Work instructions ::
a) Using the guide on implementing a new Combination, answer these questions, each on its own line and marked (i), (ii) and (iii):
(i) Which function serves as a differentiable smooth maximum?
(ii) Which two options does the actual implementation in mtenn.combination.MaxCombination include that the worked example leaves out?
(iii) Which numerically stable PyTorch function does the substitution make it possible to use?
b) Summarize the guide on implementing a new Combination in two sentences.

Source document ::

____

Implementing a new Combination

This guide will assume that you’ve already read the Combination docs page, so head there first if you haven’t. In this guide, we will walk through both the math and the software engineering that was done to implement MaxCombination. These steps should hopefully be illustrative enough to enable anyone to implement their own Combination method.

Math

We will use the LogSumExp function (LSE) as a differentiable smooth maximum:

\[\mathrm{LSE} (x_1, ..., x_n) = \mathrm{log} \sum \mathrm{exp}(x_i)\]

In the actual implementation in mtenn.combination.MaxCombination, we include an optional scaling parameter and an option to find the min instead of the max by flipping all the signs, however in this example we will stick with the vanilla LSE function to simplify the math a bit.

As a reminder, the key function that we need to solve for analytically is the function (\(g\)) that relates the individual single-pose predictions (\(\hat{y}_i(\theta)\)) and pose prediction gradients (\(\frac{\partial \hat{y}_i}{\partial \theta}\)) to the gradient of our overall multi-pose prediction (\(\frac{\partial \hat{y}}{\partial \theta}\)):

\[\frac{\partial \hat{y}}{\partial \theta} = g( \hat{y}_1, ..., \hat{y}_n, \frac{\partial \hat{y}_1}{\partial \theta}, ..., \frac{\partial \hat{y}_n}{\partial \theta} )\]

In our LSE example, we have that

\[\hat{y}(\theta) = \mathrm{LSE} (\hat{y}_1(\theta), ..., \hat{y}_n(\theta)) = \mathrm{log} \sum \mathrm{exp}(\hat{y}_i(\theta))\]

and

\[\frac{\partial \hat{y}(\theta)}{\partial \theta} = \frac{1}{\sum \mathrm{exp}(\hat{y}_i(\theta))} \sum \left[ \frac{\partial \hat{y}_i(\theta)}{\partial \theta} \mathrm{exp}(\hat{y}_i(\theta)) \right]\]

At this point we’re essentially done, as each of the \(\frac{\partial \hat{y}_i(\theta)}{\partial \theta}\) terms will be calculated automatically inside our multi-pose model using torch.autograd, and the \(\hat{y}_i\) terms are just the predictions we’ve already generated.

Although this formulation is fine from a theoretical point of view, it poses some challenges in computing. The exponentiation of the single-pose predictions can lead to the gradients exploding/vanishing, so we introduce a substitution that will allow us to take advantage of the numerically stable torch.logsumexp function:

\[Q = \mathrm{LSE}(\hat{y}_i(\theta))\]

Substituting this back into our previous equation, we get

\[\frac{\partial \hat{y}(\theta)}{\partial \theta} = \frac{1}{\mathrm{exp}(Q)} \sum \left[ \frac{\partial \hat{y}_i(\theta)}{\partial \theta} \mathrm{exp}(\hat{y}_i(\theta)) \right]\]

which can be further rearranged to

\[\frac{\partial \hat{y}(\theta)}{\partial \theta} = \sum \left[ \frac{\partial \hat{y}_i(\theta)}{\partial \theta} \mathrm{exp}(\hat{y}_i(\theta) - Q) \right]\]

Now that we have our numerically stable expressions for \(\hat{y}\) and \(\frac{\partial \hat{y}}{\partial \theta}\), we can move on to implementing this in the code.

____

Recorded information ::

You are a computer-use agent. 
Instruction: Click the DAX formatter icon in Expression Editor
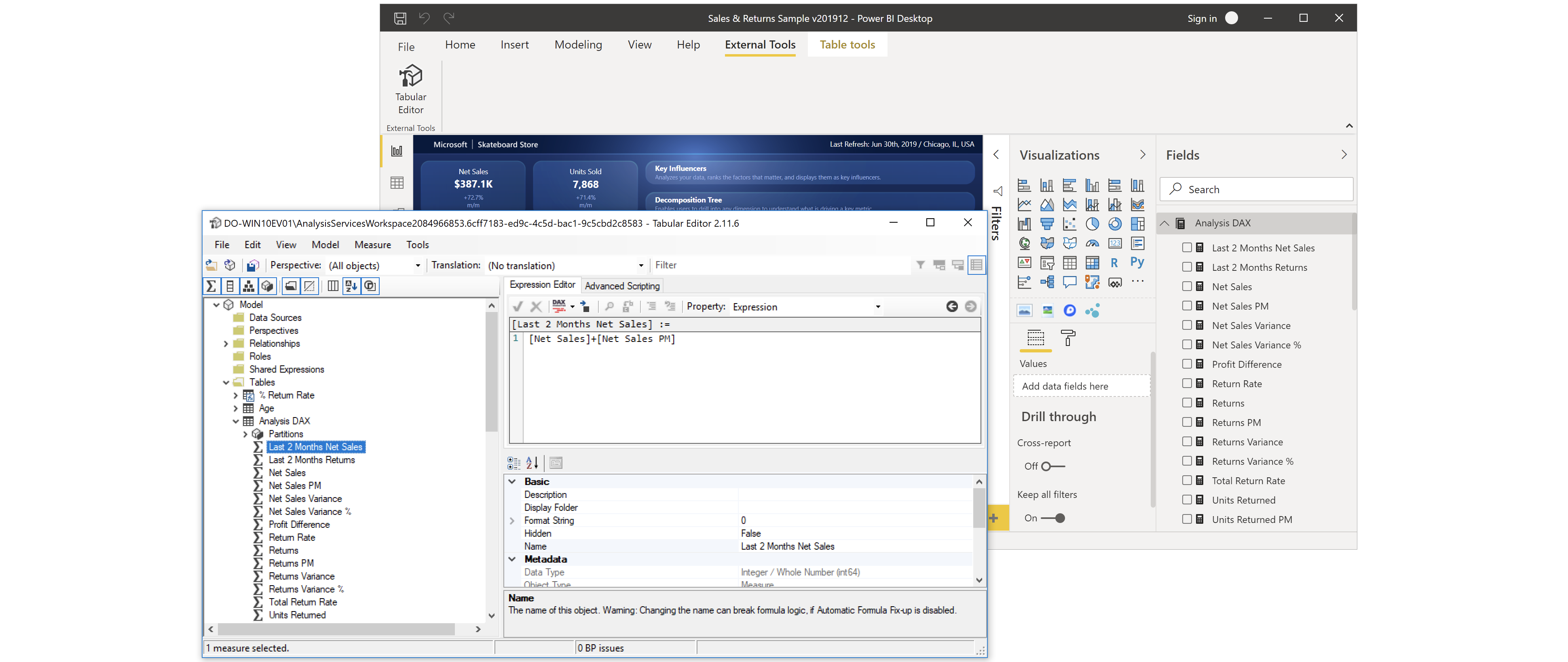559,306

____

Answers to the problems ::
a)
(i) The LogSumExp function (LSE).
(ii) An optional scaling parameter, and an option to find the min instead of the max by flipping all the signs.
(iii) torch.logsumexp.

b) The guide walks through the math and software engineering behind MaxCombination, using the LogSumExp function as a differentiable smooth maximum and deriving the gradient of the multi-pose prediction from the single-pose predictions and their gradients. Because exponentiating the predictions can make gradients explode or vanish, it substitutes Q as the LSE of the predictions, which allows the numerically stable torch.logsumexp function to be used.